-- What you need to do --
The answer is to be an exact copy of the lines below running from the line with "How do I perform: Click the Un'ora" down to the line with "Given: Select product code SH-SUCTION-8G", both ends included, and nothing more.

Data extracted from a collection:

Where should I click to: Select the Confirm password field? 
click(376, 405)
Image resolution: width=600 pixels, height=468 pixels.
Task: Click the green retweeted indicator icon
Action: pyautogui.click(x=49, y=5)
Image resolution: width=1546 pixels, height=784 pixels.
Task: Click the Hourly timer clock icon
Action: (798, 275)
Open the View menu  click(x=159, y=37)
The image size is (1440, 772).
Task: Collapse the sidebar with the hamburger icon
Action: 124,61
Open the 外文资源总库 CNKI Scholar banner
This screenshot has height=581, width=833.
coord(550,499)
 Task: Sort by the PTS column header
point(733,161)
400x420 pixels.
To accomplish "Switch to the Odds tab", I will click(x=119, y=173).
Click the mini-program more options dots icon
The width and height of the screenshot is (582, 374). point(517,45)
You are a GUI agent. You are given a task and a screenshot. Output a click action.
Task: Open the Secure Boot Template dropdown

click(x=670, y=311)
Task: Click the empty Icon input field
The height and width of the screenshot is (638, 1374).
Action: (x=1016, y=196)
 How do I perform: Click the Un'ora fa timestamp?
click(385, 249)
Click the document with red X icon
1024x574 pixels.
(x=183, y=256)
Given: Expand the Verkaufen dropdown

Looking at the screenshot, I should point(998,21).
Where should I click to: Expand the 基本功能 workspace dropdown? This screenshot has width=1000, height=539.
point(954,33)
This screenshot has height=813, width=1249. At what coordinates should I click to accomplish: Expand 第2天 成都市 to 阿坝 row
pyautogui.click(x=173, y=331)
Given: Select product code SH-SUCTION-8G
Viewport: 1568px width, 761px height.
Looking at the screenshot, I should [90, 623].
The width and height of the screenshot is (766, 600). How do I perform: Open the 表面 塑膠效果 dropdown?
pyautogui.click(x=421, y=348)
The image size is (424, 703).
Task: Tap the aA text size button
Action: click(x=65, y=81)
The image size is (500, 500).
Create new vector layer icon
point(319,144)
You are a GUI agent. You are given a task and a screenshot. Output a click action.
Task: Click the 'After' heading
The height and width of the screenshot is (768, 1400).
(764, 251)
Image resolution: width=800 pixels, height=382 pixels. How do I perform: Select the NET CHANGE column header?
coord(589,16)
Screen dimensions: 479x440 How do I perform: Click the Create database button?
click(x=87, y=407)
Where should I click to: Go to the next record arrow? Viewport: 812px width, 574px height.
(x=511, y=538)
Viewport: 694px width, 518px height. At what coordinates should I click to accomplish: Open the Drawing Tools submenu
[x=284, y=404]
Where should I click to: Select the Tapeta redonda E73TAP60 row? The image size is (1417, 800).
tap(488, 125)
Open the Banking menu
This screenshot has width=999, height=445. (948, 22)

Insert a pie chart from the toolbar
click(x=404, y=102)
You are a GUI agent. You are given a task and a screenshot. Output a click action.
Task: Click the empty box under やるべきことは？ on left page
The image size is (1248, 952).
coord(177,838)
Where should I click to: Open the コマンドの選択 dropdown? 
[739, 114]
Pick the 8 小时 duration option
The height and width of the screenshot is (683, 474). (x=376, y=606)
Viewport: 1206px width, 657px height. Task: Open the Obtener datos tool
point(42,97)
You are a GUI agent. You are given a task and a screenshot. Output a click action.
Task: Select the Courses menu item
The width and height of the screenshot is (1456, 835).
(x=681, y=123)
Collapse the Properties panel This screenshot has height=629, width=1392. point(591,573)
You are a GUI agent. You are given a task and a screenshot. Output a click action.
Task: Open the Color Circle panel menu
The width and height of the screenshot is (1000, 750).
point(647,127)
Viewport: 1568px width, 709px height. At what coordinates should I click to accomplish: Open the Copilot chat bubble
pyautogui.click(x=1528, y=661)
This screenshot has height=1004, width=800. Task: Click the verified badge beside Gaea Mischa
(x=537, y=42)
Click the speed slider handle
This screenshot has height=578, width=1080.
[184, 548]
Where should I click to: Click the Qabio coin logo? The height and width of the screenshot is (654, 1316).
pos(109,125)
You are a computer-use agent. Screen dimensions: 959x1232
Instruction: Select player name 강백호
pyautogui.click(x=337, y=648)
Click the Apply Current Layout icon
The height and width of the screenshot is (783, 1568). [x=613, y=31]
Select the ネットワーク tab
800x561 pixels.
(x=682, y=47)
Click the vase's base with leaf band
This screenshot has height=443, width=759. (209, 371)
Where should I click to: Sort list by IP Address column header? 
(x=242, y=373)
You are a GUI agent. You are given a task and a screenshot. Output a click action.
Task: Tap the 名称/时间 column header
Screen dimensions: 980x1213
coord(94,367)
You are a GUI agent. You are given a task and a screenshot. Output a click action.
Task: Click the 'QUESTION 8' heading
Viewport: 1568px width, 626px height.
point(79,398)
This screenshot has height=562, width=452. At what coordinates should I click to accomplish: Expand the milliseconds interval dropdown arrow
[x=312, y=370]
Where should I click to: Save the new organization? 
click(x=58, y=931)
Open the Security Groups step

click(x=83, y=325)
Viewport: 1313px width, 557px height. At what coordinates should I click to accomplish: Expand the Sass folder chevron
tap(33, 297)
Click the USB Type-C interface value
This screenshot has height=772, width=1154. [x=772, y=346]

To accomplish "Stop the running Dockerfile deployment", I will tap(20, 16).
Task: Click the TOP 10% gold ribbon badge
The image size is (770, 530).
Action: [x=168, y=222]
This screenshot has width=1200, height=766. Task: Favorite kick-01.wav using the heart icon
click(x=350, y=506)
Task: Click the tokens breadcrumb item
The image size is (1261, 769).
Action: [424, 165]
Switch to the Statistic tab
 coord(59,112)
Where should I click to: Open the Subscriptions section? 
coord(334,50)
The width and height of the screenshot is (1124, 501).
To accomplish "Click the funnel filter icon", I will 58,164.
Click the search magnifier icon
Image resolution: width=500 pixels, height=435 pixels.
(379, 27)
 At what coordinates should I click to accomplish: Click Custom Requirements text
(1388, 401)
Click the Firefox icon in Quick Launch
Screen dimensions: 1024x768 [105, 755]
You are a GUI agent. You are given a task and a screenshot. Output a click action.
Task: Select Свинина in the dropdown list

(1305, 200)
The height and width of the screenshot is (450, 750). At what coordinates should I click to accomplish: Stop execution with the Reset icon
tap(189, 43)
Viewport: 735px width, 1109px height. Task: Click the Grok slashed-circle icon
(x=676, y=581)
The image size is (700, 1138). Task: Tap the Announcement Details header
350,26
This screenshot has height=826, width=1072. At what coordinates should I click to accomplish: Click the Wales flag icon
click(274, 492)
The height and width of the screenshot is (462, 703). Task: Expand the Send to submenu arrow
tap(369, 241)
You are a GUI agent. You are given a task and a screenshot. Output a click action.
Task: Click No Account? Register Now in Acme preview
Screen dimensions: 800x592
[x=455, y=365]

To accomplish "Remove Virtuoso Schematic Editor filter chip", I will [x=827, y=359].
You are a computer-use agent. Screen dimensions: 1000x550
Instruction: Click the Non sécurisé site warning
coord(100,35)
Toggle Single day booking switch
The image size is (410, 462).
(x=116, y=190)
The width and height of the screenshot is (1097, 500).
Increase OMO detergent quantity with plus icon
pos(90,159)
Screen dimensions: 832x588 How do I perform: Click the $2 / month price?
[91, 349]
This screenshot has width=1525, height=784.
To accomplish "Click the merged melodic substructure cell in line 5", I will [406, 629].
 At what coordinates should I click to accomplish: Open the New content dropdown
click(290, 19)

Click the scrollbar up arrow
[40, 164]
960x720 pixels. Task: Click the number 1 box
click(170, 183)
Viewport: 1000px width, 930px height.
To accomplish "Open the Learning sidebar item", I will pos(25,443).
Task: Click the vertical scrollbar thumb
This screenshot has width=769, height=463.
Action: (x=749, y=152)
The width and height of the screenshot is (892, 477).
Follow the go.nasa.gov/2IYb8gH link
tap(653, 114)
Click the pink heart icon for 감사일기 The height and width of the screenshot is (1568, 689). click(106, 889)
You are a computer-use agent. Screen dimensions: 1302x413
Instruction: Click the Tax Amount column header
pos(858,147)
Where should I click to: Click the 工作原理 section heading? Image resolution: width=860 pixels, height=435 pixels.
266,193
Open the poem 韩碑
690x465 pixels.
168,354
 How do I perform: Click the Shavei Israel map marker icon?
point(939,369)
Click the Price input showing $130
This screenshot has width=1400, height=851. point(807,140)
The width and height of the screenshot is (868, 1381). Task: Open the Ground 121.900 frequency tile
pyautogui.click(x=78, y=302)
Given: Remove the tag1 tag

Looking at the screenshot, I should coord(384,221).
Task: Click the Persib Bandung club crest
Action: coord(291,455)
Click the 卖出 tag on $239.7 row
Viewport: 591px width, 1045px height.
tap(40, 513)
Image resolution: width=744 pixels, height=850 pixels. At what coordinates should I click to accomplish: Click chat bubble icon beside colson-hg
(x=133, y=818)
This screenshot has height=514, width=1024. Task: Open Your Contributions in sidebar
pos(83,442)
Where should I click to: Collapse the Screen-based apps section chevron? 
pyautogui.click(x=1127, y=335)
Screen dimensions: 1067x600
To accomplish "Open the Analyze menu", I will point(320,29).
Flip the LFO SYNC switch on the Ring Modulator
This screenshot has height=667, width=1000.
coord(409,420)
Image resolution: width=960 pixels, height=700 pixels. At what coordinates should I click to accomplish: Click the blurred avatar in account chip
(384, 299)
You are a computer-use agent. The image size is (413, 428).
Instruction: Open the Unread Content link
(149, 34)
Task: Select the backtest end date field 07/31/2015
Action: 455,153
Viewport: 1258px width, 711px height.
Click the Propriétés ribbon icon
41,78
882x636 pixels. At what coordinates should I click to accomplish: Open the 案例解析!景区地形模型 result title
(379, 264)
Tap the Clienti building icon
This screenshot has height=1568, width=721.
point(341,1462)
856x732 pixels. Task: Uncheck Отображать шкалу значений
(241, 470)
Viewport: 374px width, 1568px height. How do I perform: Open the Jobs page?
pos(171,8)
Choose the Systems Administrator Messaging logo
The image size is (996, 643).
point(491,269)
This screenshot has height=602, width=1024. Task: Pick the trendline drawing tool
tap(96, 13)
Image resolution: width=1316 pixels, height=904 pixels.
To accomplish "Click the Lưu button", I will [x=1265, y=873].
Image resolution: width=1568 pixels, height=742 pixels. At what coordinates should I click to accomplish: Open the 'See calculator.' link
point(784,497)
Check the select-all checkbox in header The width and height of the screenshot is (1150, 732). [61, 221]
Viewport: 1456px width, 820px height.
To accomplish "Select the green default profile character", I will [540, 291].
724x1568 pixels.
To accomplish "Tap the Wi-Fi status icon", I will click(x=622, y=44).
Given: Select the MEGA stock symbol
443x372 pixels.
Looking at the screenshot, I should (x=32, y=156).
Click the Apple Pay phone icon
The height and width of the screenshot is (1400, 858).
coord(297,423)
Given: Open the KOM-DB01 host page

-- Task result --
 How do I perform: Click the Un'ora fa timestamp?
click(385, 249)
Click the document with red X icon
1024x574 pixels.
(x=183, y=256)
Given: Expand the Verkaufen dropdown

Looking at the screenshot, I should point(998,21).
Where should I click to: Expand the 基本功能 workspace dropdown? This screenshot has width=1000, height=539.
point(954,33)
This screenshot has height=813, width=1249. At what coordinates should I click to accomplish: Expand 第2天 成都市 to 阿坝 row
pyautogui.click(x=173, y=331)
Given: Select product code SH-SUCTION-8G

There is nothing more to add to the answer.